Захлопнув за Саньковским дверь, Мария принялась за осьминога вплотную:

— Как зовут твою тещу?

Логическая цепочка, которую попытался было построить Фасилияс с целью ответа на бредовый для его племени вопрос, больше всего напоминала алогическую удавку.

Не дождавшись ответа, Мария приоткрыла дверь.

— Эй, ты! Как зовут мою мать?

— Клеопатра Птолемеевна, — буркнул Семен, продолжая дуться на объявленный ему вотум недоверия.

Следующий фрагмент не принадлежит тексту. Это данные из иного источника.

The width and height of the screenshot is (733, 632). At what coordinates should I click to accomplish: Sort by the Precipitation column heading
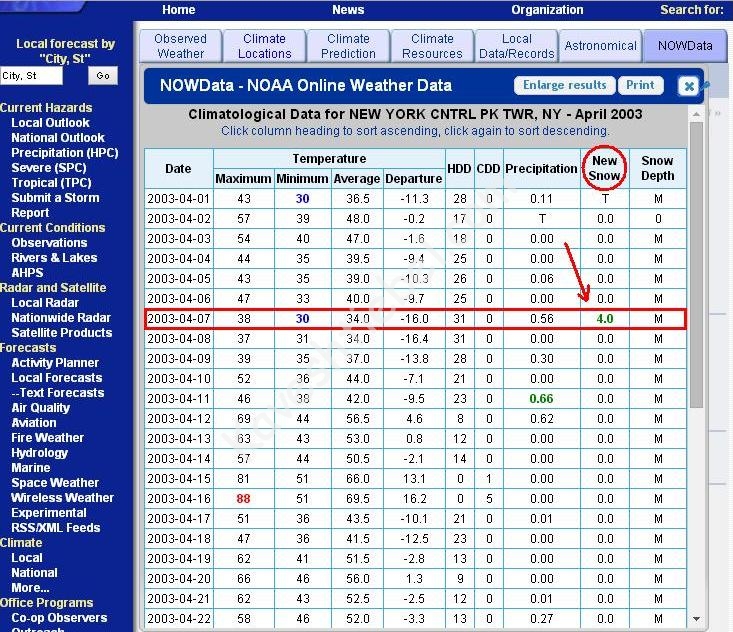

— Что за чушь ты мелешь? — Саньковская похолодела при мысли о том, что ни один из этих двух не является ее Семеном. — Отвечать сейчас же!

— Наталья Семеновна, — подленько улыбнулся Саньковский. — Теперь твоя душенька довольна? Или сходить мне к морю и принести еще рыбки?

— Прекрати свои идиотские штучки, — Марии полегчало, ибо была у нее возможность убедиться, что при переходе в чужое тело знания не передаются, — и скажи, какого черта он здесь делает?

Семен скосил глаза на Фасилияса.

— Плавает.

Сомнения Саньковской развеялись окончательно. Такой ответ был как раз в стиле благоверного. Лучезарно ему улыбнувшись, она наклонилась к космическому охотнику за знаниями:

— Тогда причаливай — гостем будешь!

Будь на месте Фасилияса его родитель, то он вряд ли бы повелся на это приглашение, но у отпрыска еще не было оснований подозревать самку, что та готовит ловушку. Он с готовностью выпрыгнул из ванной и начал отряхивать чешую осточертевшей рыбы.

Семен во все глаза смотрел на жену и в них светилось детское недоверие. Он никак не ожидал такого вот конца.

«Мягко стелят да жестко спать» — в который уже раз утешила его народная мудрость. Правда, тут же мысли сбились на привычные рельсы, что не мешало бы с женой побыстрее переспать хотя бы в шалаше. Он даже не задумался, будет ли там с ней рай, если рядом окажется осьминог.

— Первый раз вижу живого инопланетянина, — соврала Саньковская незваному гостю, когда они всем составом перешли в гостиную.

— Живого?! — во взгляде Фасилияса, устремленном на Семена, таки мелькнул ужас.

— Это идиома такая, — тоже не удержался от вранья тот, думая, что это ложь во спасение, и с укоризной посмотрел на жену.

Мария обворожительно улыбнулась и тут же ляпнула еще одну бестактность:

— Я просто не успела разглядеть твоего… мм, родителя, когда вышвыривала его с балкона.

Фасилияс поежился. Кто бы мог подумать, что его предаст крестный отец!

— В некотором смысле я — не инопланетянин. Я коренной уроженец вашей, то есть, нашей планеты.